The local anecdotes are piling up too
high to be ignored. The owner of a local home calls after reading a story
about the mold exclusion in homeowner insurance policies written in
Louisiana. The damage to his 3-year-old mansion is $300,000. He wants
pictures taken, he wants his insurance agent strung from a light pole --
in front of his house would be fine -- and he wants his builder's
first-born child indentured for life.
Then he wants to retract
everything because his attorney says it will hurt his chances of
settling.
Acting Louisiana Insurance Commissioner J. Robert Wooley
took one national insurance carrier to task this week for mailing
"misleading" correspondence to its 280,000 policy holders in the state.
State Farm's mailing reminded customers that their polices exclude damage
from mold. It does, but that doesn't mean an insurance carrier won't have
to pay to get rid of it, Wooley insists.
A sudden and accidental
event that triggers water damage that results in mold would be covered.
The insurance companies aren't too sure, and they'll hobnob with Wooley
sometime this month to sort all that out.
The mold exclusion policy
hasn't been tested by the courts yet.
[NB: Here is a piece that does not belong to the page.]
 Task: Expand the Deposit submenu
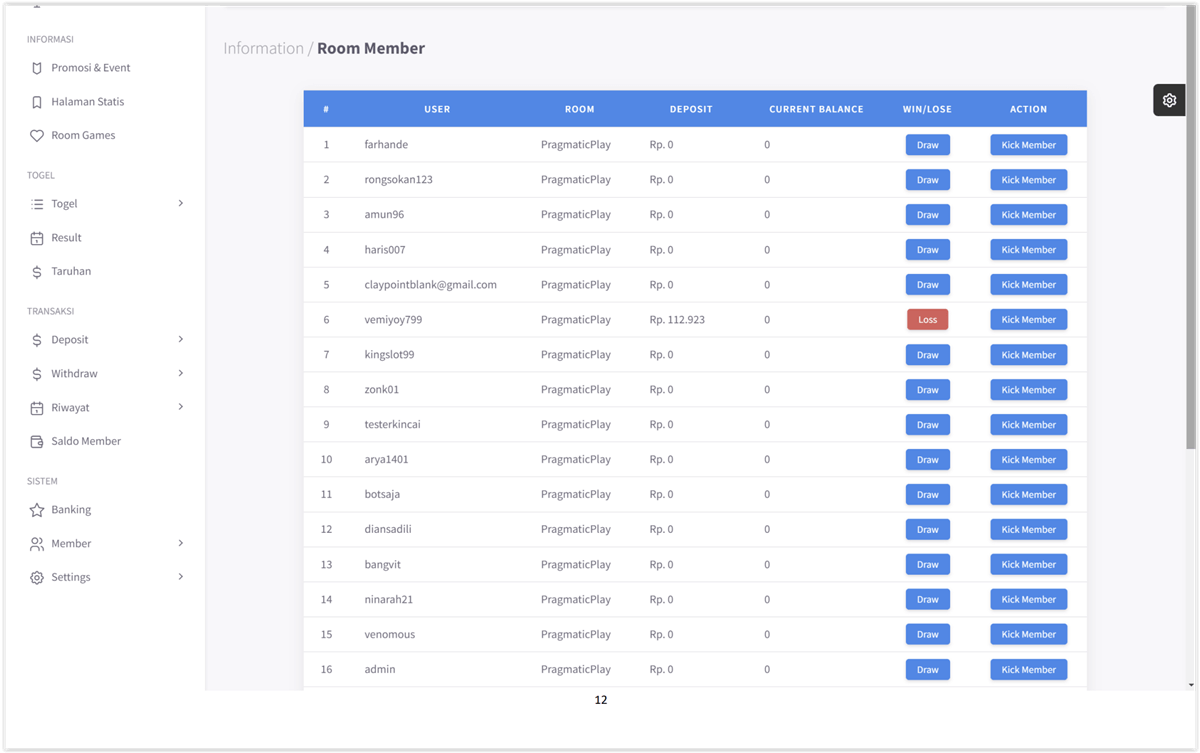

A St. Bernard Parish couple who
filed a mold suit against their insurer recently settled their case for
$1.1 million. The insurance company is now suing the builder and the
previous owner who sold the home, alleging the sellers didn't disclose the
problem. Was it lousy siding? A record-setting hail storm that caused the
damage? Lawyers set about creating a 10-inch case file over a year's time
before the insurance company settled.
The settlement actually has
nothing to do with mold and everything to do with the way the insurance
company handled the claim. It bungled it, according to records filed in
the case, by initially offering the plaintiffs $197 for the mold they
found on their ceiling.
The settlement avoids a trial and takes
care of the damages the St. Bernard family faced but does little to offer
a glimpse into how Louisiana courts will handle these suits. Will medical
testimony that mold causes specific illnesses be admissible in court? Is
mold only a secondary issue to existing liabilities faced by a buyer,
seller, lender or builder?
We'll have to wait until the next
lawsuit to find out.
Getting the mall rolling
After years of
waiting for a catalyst to bring crowds back to the once-thriving Lake
Forest Plaza Mall in eastern New Orleans, the opening of a 12-screen
stadium-seating cinema Friday is the long-awaited boost developer Gowri
Kailas has been waiting for.
The Grand Theatre is modeled after the
hugely successful Palace chain sold to AMC by Gulf States Theatres earlier
this year. Indeed, one of the partners is George Solomon, the son of
cinema guru T.G. "Teddy" Solomon. Other investors are Ashton Ryan of First
Bank and Trust, Joseph Canizaro of Columbus American Properties, Ronald
Burns Sr., owner of Quick Courier Delivery Service, Alden McDonald of
Liberty Bank, and Kailas of Lake Forest Plaza Mall LLC, which owns the
struggling 1.1-million-square-foot mall.
There's a lot at stake in
the $9.5 million cinema, which was built on the old parking lot of the
mall's closed Sears store.
Will it be the spark that rekindles the
Lake Forest Plaza Mall as the community center it was nearly 20 years
ago?
There's also a sizable chunk of taxpayer money in the $9.5
million theater project thanks to a low-interest loan from the U.S.
Department of Housing and Urban Development.
As the cinema thrives,
as local pundits are certain it will, the momentum to remake the Plaza
mall has never been greater. If this doesn't work, what will?